Saturday, July 9, 2011

Everything You Didn’t Know About Clarence Darrow

Click on the following link to Smithsonian.com for another informative and interesting interview with John Farrell, author of Attorney for the Damned, that was discussed in my July 8th post.

Everything You Didn’t Know About Clarence Darrow

This came to me courtesy of native Idahoan and fellow blogger Tara Rowe. As always, much appreciated Tara. I am happy to know you are still out there and not on total hiatus for the summer.

I sense a new wave of interest, a renaissance of sorts, in regards to Darrow. I have been reading several older books about or by Darrow and look forward to fresh perspectives. Don't tell Justice Byron Johnson or Darrow actor extraordinaire Gary Anderson, but I continue to develop a greater respect and fondness for their hero despite his defense of Haywood and human flaws and regressions. We all need a little redemption later in life and Darrow seemed to have certainly earned his right to it.

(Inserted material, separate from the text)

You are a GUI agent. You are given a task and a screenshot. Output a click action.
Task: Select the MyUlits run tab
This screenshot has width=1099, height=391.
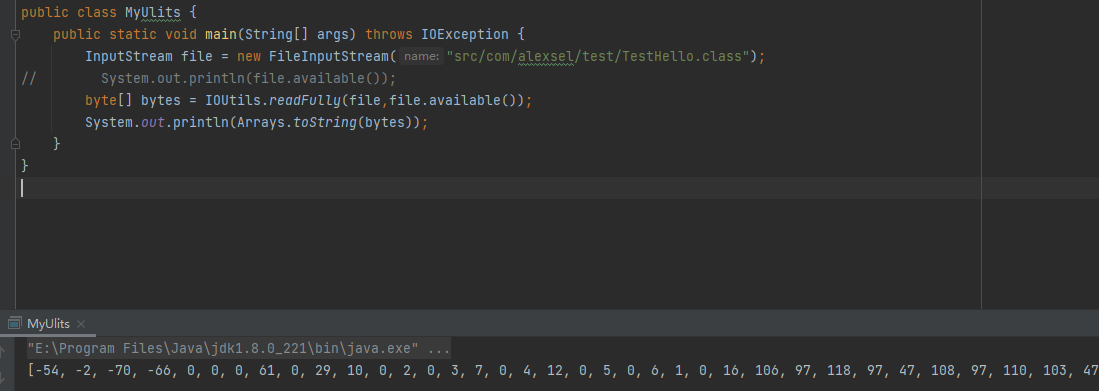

Excerpt from the above article:
Interviewer T.A. Frail:
"In Darrow’s day there was open warfare between labor and capital. He stepped into that war in a major way in Idaho in 1907, when he defended Big Bill Haywood and two other unionists charged with murdering a former governor (the name is Frank Steunenberg! jr). You write that, “Of all of Darrow’s courtroom speeches, his summation in the Haywood case was arguably the most brilliant, and dangerous.” In what way brilliant, and in what way dangerous?"

Author John Ferrell:
"It’s brilliant in its eloquence. In those days attorneys and prosecutors could speak for up to 12 hours, or even longer—Darrow, in the Leopold and Loeb case, spoke for three days. The Haywood summation is long, and to the modern ear it tends to wander, but you have to think of him standing in the courtroom and speaking to the jury, and going back and forth over his major themes like a weaver. That speech is amazing, for his ability both to tear apart the prosecution’s case and to draw from the jurors—who were not union men, but were working men—an appreciation for what labor was trying to do."

"It was extraordinarily dangerous because he was using a plea for a client as a soapbox. He made a very political speech, talking in almost socialistic terms about the rights of the working class, and there was a danger that the jury would react against that—as one of his juries later did in Los Angeles. But it was a very small courtroom and the defense table was right up against the jurors; over the course of 90 days he got a very good sense of who they were, talking during breaks, listening to them, watching them as they listened to the testimony. I think it was an informed bet he was willing to make."

(I will add a plug for Darrow at the "first trial of century." You can still pick up a copy of the DVD, catch my 10-seconds of stardom and support public television while you are at it).